Кресла, отличавшиеся прихотливо изогнутыми линиями, приглашали гостей утонуть в их роскошных глубинах. Мадам Виктория, одна из дочерей Людовика XV, заявляла, что единственная вещь, удержавшая ее от ухода в монастырь,— это ее bergere[182].
Люди стали более требовательными к своему личному туалету. Они мылись чаще и с тонкостями, которых не знало предыдущее столетие. Светские дамы принимали в ванных гостей обоего пола, но этот обычай был не так бесстыден, как кажется, так как вода в ванных комнатах предусмотрительно забеливалась миндальным молоком, успешно скрывавшим тела. Мадам дю Шатле была одной из немногих дам, у которых хватало бесстыдства не пользоваться этой своеобразной вуалью. Некоторые дамы, когда им докладывали о приходе гостей, накрывали ванны выдвижными деревянными крышками.

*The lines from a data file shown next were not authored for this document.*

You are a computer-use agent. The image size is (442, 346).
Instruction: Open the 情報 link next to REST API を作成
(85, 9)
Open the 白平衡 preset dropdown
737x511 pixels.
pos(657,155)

По берегам Сены были построены бани, и распутники производили множество скандалов, купаясь нагишом и путешествуя на лодке от одного моста до другого мимо заведений, предназначенных только для дам. Несколько бань в центре Парижа настолько вошли в моду, что дамы абонировали в них комнаты на год, как ложи в оперном театре. Бани Тиволи, специализацией которых были омовения перед свадьбами, до конца века процветали на улице Сен-Лазар. Предсвадебная баня, за которой следовал предсвадебный ужин в Тиволи, была чудесным праздником сладострастия. В воду добавлялись «заморские ароматные вина» и пряности, после бани жениху делали массаж со шпанскими мушками и возжигающими желание маслами, а завершалось все это возбуждающим легким ужином из трюфелей в шампанском. В течение одного столетия Тиволи снискал дурную репутацию.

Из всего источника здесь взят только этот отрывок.